Grade inflation and lower standards at the DOE: what else is new?

Today, there were lots of articles about the inflated high school grades (the so-called “progress reports”) which turned out to be almost as inflated as those for elementary and middle schools. 75 percent of NYC high schools got As or Bs, and only one school got an F.
Yet as I pointed out to WNYC radio, more than half of our high schools are extremely overcrowded, with the largest class sizes in the state, and among the lowest graduation rates anywhere. According to the Daily News, at more than half of the schools that received the highest scores, less than half of the kids graduate with a Regents diploma.

Moreover, there seems to be a double standard and favoritism at Tweed. DOE says they will close down large high schools that did not do well, but the one high school that got an “F”, Peace and Diversity, will be provided with more help and resources. Is that because it happens to be a small school, founded in 2004? And the DOE has a vested interest in promoting the new small schools they helped start over our large high schools, those schools that in fact, their own policies have helped destabilize?

See the response in the Post by the Michael Mulgrew, UFT head: “Mulgrew also bristled at a chart produced by the city showing that the smaller high schools opened under Bloomberg since 2002 were faring better than others, even as several of the newer schools rated D's and the lone F.
"I don't like when you try to draw distinctions when you're responsible for all of the schools but you have a vested interest in trying to tell people that the schools you created are doing well," he said.”
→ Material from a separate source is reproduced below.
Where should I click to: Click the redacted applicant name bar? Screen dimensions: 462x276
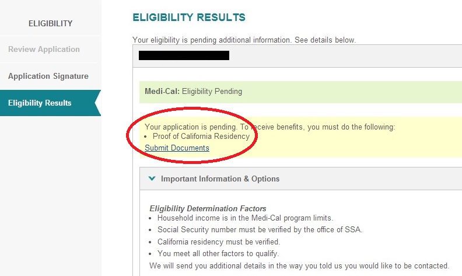184,56
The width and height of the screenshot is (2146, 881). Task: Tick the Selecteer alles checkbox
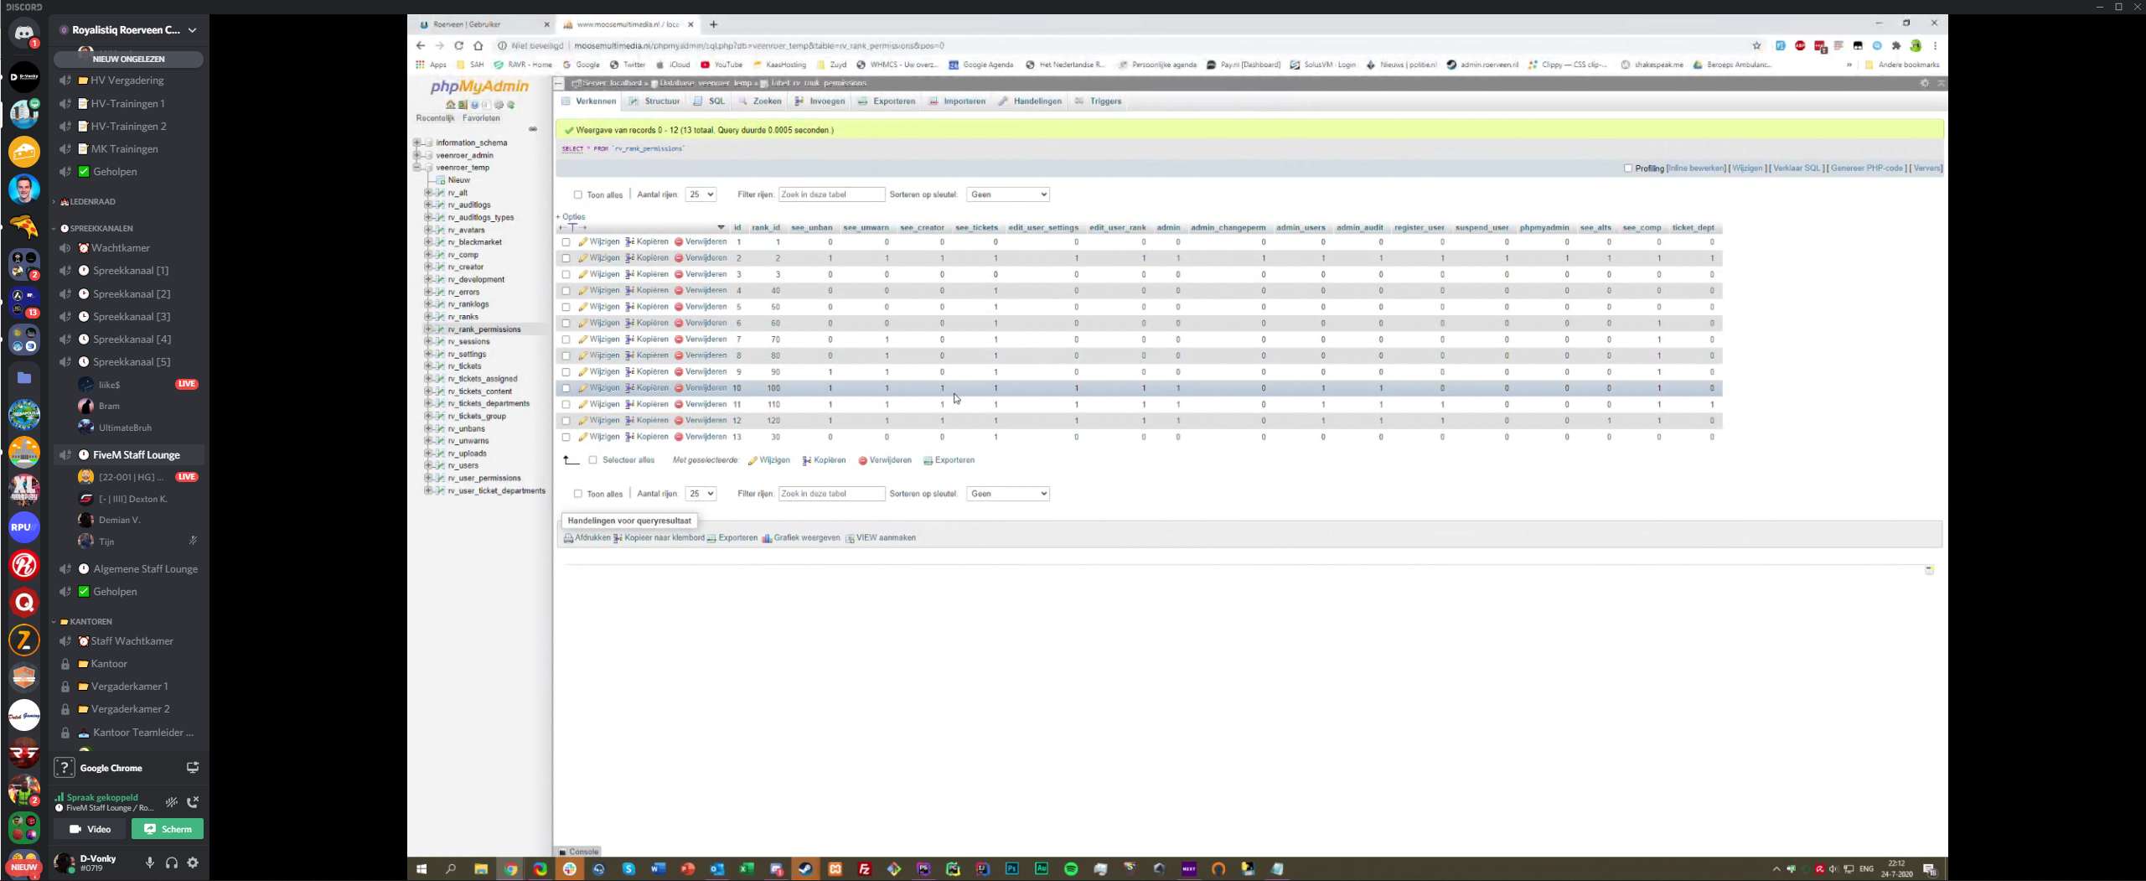tap(593, 460)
Unfortunately, none of the articles make the connections between these grades, the threat of school closure, and all the cheating and grade tampering scandals that have erupted in high schools in recent years. And none make the point that the cut scores are arbitrarily decided upon by the administration – so in essence, the Chancellor and his minions decide ahead of time exactly how many grades there will be in each category, easily providing the DOE with yet another way to congratulate themselves while closing down certain schools to grab their real estate.
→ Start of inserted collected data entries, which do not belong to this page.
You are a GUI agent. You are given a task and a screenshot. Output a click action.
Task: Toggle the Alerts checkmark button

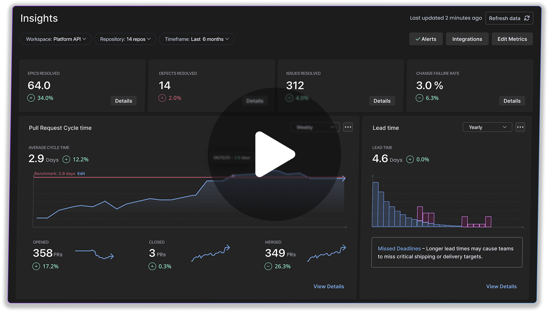(x=426, y=39)
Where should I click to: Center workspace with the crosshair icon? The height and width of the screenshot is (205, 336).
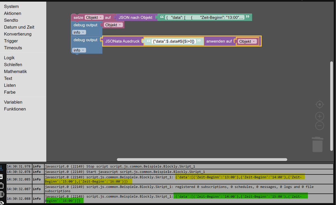point(319,104)
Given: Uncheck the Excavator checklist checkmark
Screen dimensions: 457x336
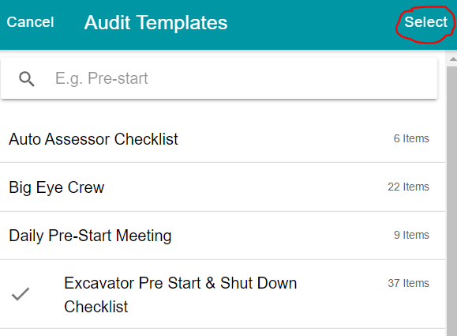Looking at the screenshot, I should tap(21, 294).
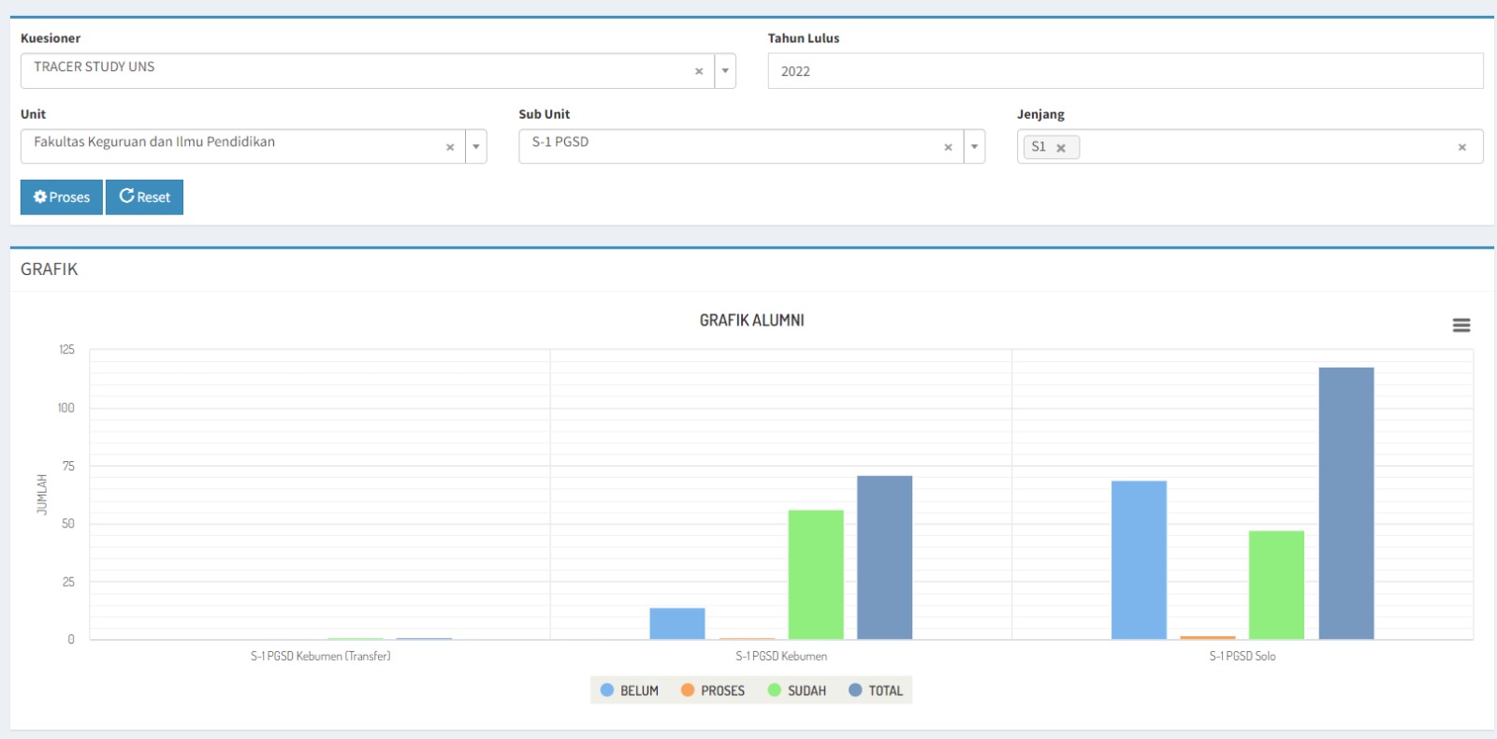This screenshot has width=1497, height=739.
Task: Clear the S-1 PGSD sub unit selection
Action: (948, 147)
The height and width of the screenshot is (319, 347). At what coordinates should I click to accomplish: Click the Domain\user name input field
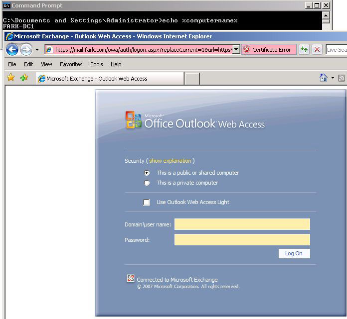[x=242, y=224]
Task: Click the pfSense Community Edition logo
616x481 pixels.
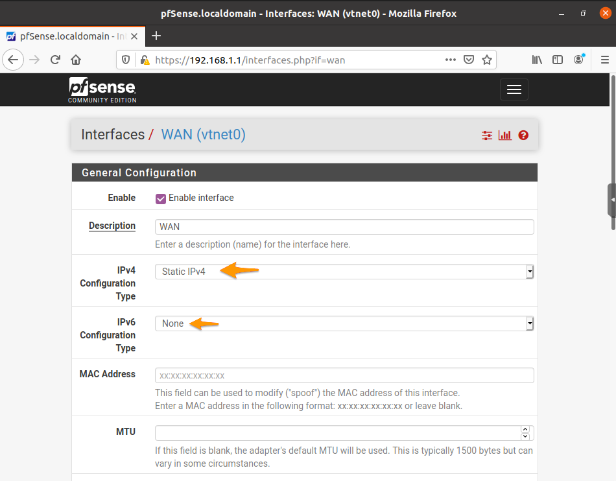Action: click(x=102, y=89)
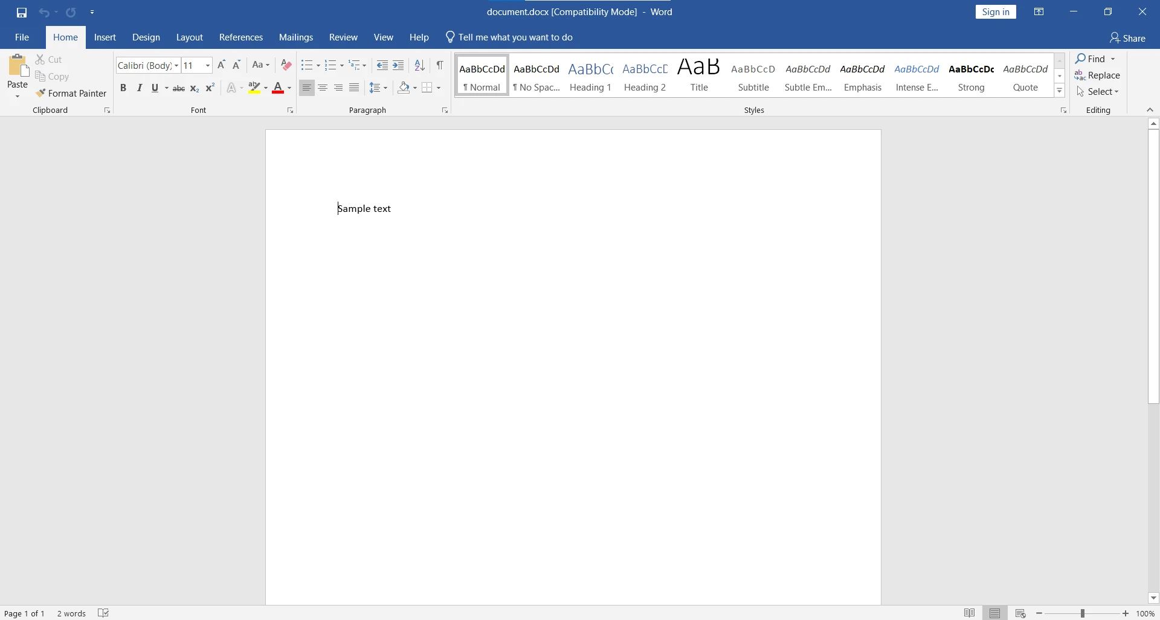The image size is (1160, 620).
Task: Click the Replace button in Editing
Action: tap(1098, 75)
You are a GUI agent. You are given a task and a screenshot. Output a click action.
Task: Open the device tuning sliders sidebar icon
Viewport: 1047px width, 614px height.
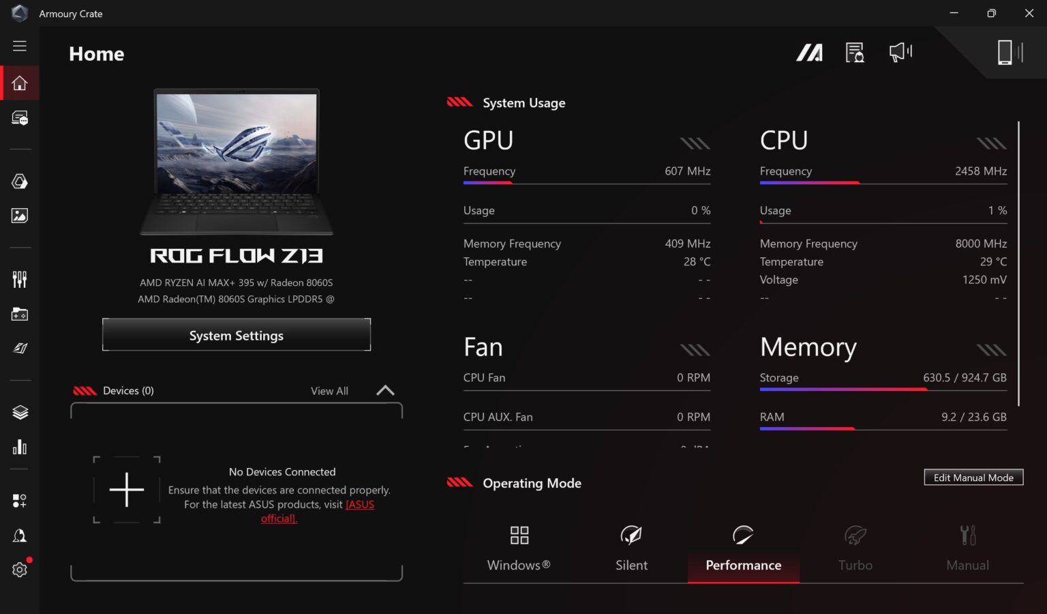pyautogui.click(x=20, y=278)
Most interesting is the following finding, from the NY Times: “The school environment grades, which are based on attendance and results of student, parent and teacher surveys, and make up 15 percent of the grade, showed the steepest decline. This year, 55 high schools received a D or an F in school environment, compared with 12 last year.”

What’s going on here? Are the pressures of the high stakes accountability system tearing our high schools apart? If so, it wouldn’t be altogether surprising.